2.5. Thioflavin T (ThT) fluorescence experiment with different SAA 1-25 peptides
ThT fluorescence assays were conducted to detect fibril formation in the fragmented peptides. A 1 mM protein solution was prepared using 100% HFIP for each species. In a non-treated 96-well microplate with a transparent bottom, 50 µL of the protein solution (final concentration 500 µM) and 50 µL of Tris-hydroxymethyl-aminomethane (Tris Buffer, pH 8) (final concentration at 25 mM) were dispensed. Each peptide was replicated into three repeated wells. ThT was added last at a concentration of 100 µM. To establish the background signal, a negative control was prepared and contained Tris buffer and ThT. The Synergy HT multi-mode microplate reader, set at an excitation wavelength of 440 nm and an emission wavelength of 485 nm, was used to measure the ThT fluorescence after the plate was sealed. Prior to each reading, the plate reader was slowly shaken for ten seconds. The fluorescence measurements were recorded every hour for duration of five days, and the procedure was repeated to ensure consistency. Statistical analysis of results involved calculating the average of the last five data points after subtracting the background signal.

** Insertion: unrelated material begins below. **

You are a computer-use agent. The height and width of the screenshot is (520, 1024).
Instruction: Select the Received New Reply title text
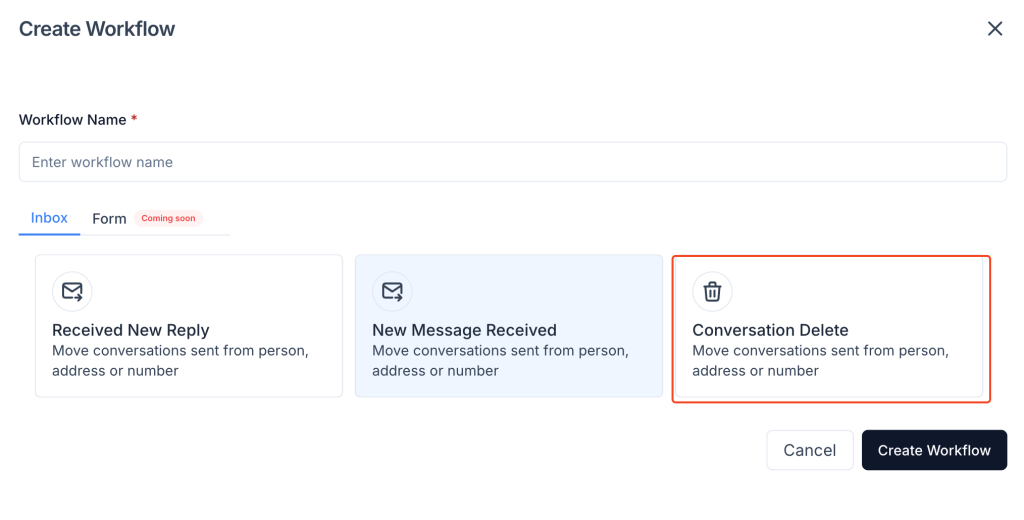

2.6. Transmission electron microscopy (TEM)
SAA1 peptides, specifically amino acids 1-25, were placed in a 1.5 mL microcentrifuge test tube at a concentration of 500 µM. The peptide solution was prepared using 1:1 volume ratio of HFIP and 50 mM Tris buffer with fragment peptide at 1 mM concentration (pH 8), which resulted in a final concentration of 50% HFIP and 25 mM Tris buffer with 500 µM of peptide (pH 8). Total volume was of 75 µL. To mitigate potential concentration changes, the test tubes were sealed with parafilm. This parafilm barrier was intended to minimize HFIP evaporation. We have monitored the loss of volume for an incubation of about seven days at 37 °C using three 1.5 mL microcentrifuge test tubes containing same solution. Incubations were done in a cell culture incubator with moisture atmosphere and 5% CO2. We confirmed that there was still a sufficient amount of HFIP present in the microcentrifuge test tubes throughout the entire incubation period as the percentage of volume lost ranged from 0% to 1.7%. Following preparation, the test tubes containing the peptide solution were incubated at 37 °C without any stirring or agitation for seven days (using cell culture incubator). After the incubation period was complete, each tube was centrifuged at 14,000 rpm for ten minutes. The supernatant was carefully removed, discarding the HFIP, and replaced with the addition of 100 µL of phosphate-buffered saline (pH 7.4). Approximately 10 µL of the peptide solution was deposited onto the 400-mesh Formvar-carbon-coated copper grid (Electron Microscopy Sciences, Hatfield, PA). The grids were incubated for one minute at room temperature before being washed three times with distilled water. The grid was blotted dry with filter paper and then air-dried. Approximately 1–2 µL uranyl acetate was added to the grid for 1 min. Excess fluid was blotted dry again with filter paper and left to air-dry. To complete this process, transmission electron microscopy was employed to capture images of the grids using an accelerating voltage of 100 kV and magnification of 40k (JEOL 1400 Flash, Japan).
3. Results
3.1. Aggregation score of the 1-25 amino acid region of the SAA1 peptide in different species
Upon examination of the human SAA1 peptide sequence, it was observed that the 1-25 aa region exhibited a tendency for aggregation (Haines et al. Citation2022). To expand the investigation to other species, sequences of the SAA1 peptide from eight different species, with a specific focus on the 1-25 aa region, were obtained. Point mutations in comparison to the human sequence, which served as the control, were highlighted in red (). To further explore this region across species, an aggregation score was calculated using the TANGO computer algorithm. The analysis revealed a range of aggregation scores from 0 to 448 among the eight species. The common bottlenose dolphin-associated peptide (#2) exhibited the lowest aggregation score, while the donkey-associated peptide (#3) exhibited the highest aggregation score.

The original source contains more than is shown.